- [REQUIRED ACTION 1]
Transcribe the passage on video conferencing, starting at "To be sure, video" and ending at "to preserve bandwidth.".
- [REQUIRED ACTION 2]
In the passage on video conferencing, around which parts of the face are the minute muscle contractions of authentic emotional expressions said to be concentrated?

- [DOCUMENT EXTRACT]
══════════

This is consistent with research on interpreters at the United Nations and at European Union institutions, who reported similar feelings of burn-out, fogginess and alienation when translating proceedings via video feed. Studies on video psychotherapy indicate that therapists and their patients also often feel fatigued, disaffected and uncomfortable.
Sheryl Brahnam, a professor in the department of information technology and cybersecurity at Missouri State University in Springfield, explains the phenomenon by comparing video conferencing to highly processed foods. “In-person communication resembles video conferencing about as much as a real blueberry muffin resembles a packaged blueberry muffin that contains not a single blueberry but artificial flavours, textures and preservatives,” she said. “You eat too many and you’re not going to feel very good.”
To be sure, video calls are great for letting toddlers blow kisses to their grandparents, for showing people what you’re cooking for dinner or maybe demonstrating how to make a face mask out of boxer briefs. But if you want to really communicate with someone in a meaningful way, video can be vexing.
This is foremost because humans are exquisitely sensitive to one another’s facial expressions. Authentic expressions of emotion are an intricate array of minute muscle contractions, particularly around the eyes and mouth. They are often subconsciously perceived and are essential to our understanding of one another. But those telling twitches all but disappear on pixelated video or, worse, are frozen, smoothed over or delayed to preserve bandwidth.
Not only does this mess with our perception, but it also plays havoc with our ability to mirror. All of us engage in facial mimicry (without realising it) whenever we encounter another person. It’s a constant, almost synchronous, interplay. To recognise emotion, we have to actually embody it, which makes mirroring essential to empathy and connection. When we can’t do it seamlessly, as happens during a video chat, we feel unsettled because it’s hard to read people’s reactions and, thus, predict what they will do.

══════════

- [DATASET EXCERPT]
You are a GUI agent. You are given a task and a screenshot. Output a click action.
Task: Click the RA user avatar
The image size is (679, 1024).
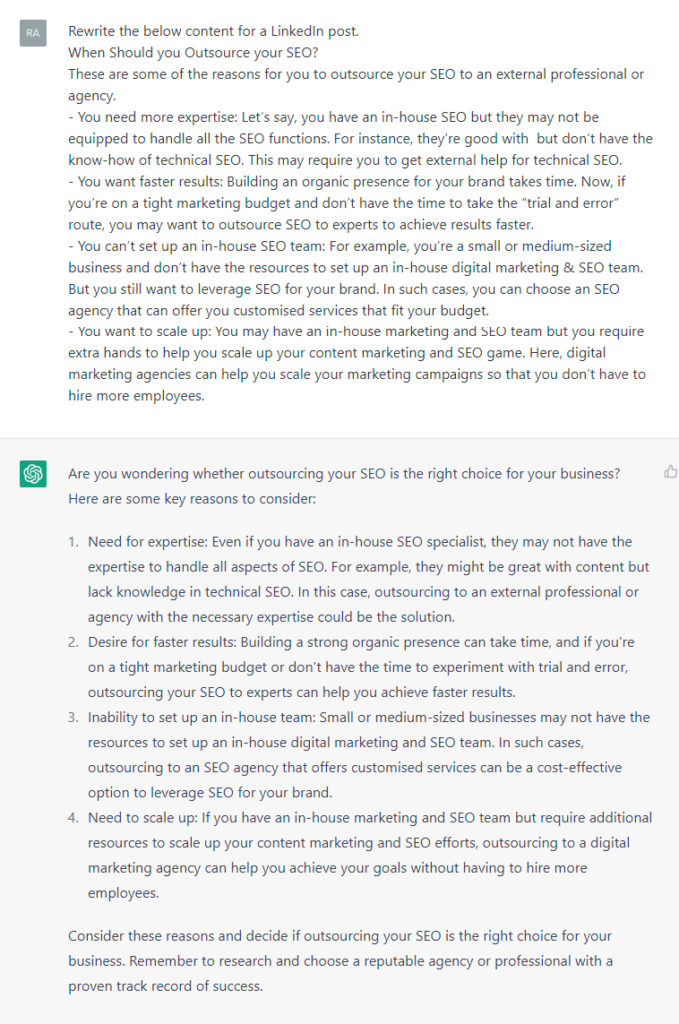click(x=33, y=33)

══════════

- [EXPECTED ANSWER 1]
To be sure, video calls are great for letting toddlers blow kisses to their grandparents, for showing people what you’re cooking for dinner or maybe demonstrating how to make a face mask out of boxer briefs. But if you want to really communicate with someone in a meaningful way, video can be vexing.
This is foremost because humans are exquisitely sensitive to one another’s facial expressions. Authentic expressions of emotion are an intricate array of minute muscle contractions, particularly around the eyes and mouth. They are often subconsciously perceived and are essential to our understanding of one another. But those telling twitches all but disappear on pixelated video or, worse, are frozen, smoothed over or delayed to preserve bandwidth.

- [EXPECTED ANSWER 2]
Around the eyes and mouth.